* WHAT IS NEEDED:
This exercise asks for every line of the material that includes the word "computer".

* PROVIDED DATA:
◆ ◆ ◆

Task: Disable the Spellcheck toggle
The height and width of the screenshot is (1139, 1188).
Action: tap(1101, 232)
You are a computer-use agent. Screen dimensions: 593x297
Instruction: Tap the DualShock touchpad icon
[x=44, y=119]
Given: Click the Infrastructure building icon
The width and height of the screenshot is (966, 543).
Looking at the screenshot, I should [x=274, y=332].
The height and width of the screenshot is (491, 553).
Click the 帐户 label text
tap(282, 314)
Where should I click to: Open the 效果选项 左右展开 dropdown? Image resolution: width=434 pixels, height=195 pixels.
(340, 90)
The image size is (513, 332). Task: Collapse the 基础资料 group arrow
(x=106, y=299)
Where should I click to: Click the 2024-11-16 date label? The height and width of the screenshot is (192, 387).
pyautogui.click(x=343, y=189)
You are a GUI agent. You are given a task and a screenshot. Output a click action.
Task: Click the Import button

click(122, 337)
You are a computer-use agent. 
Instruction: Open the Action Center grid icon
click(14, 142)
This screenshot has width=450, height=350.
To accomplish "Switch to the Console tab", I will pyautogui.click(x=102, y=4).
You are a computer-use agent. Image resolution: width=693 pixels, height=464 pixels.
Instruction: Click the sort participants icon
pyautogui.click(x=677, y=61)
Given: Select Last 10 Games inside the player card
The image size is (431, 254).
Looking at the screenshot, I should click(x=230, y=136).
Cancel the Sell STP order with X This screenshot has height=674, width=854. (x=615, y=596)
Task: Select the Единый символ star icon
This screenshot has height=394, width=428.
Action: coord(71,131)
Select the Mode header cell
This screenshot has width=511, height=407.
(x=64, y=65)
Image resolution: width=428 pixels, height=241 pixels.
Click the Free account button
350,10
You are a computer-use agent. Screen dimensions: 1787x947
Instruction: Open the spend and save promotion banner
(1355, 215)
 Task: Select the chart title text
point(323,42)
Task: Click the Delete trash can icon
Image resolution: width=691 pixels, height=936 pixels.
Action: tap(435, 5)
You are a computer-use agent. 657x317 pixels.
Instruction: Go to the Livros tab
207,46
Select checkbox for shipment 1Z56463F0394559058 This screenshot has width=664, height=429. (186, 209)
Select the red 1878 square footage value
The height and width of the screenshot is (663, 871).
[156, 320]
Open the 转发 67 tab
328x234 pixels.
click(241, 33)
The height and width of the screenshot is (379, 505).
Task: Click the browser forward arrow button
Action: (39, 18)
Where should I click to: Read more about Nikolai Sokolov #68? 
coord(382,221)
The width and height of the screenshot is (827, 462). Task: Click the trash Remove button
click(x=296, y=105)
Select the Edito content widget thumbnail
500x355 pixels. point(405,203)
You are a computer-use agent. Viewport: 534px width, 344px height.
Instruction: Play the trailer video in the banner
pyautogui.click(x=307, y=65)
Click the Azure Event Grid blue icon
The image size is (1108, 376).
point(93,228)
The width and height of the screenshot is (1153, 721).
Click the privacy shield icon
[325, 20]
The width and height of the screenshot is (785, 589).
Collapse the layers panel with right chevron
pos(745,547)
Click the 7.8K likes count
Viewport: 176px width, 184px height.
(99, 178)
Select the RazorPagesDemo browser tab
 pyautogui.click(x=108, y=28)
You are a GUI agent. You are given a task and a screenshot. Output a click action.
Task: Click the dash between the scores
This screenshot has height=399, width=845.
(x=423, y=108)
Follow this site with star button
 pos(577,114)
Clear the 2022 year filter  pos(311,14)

◆ ◆ ◆

* ANSWER FOR THE TASK:
You are a computer-use agent. Screen dimensions: 593x297
You are a computer-use agent. 
You are a computer-use agent. Image resolution: width=693 pixels, height=464 pixels.
You are a computer-use agent. Screen dimensions: 1787x947
You are a computer-use agent. 657x317 pixels.
You are a computer-use agent. Viewport: 534px width, 344px height.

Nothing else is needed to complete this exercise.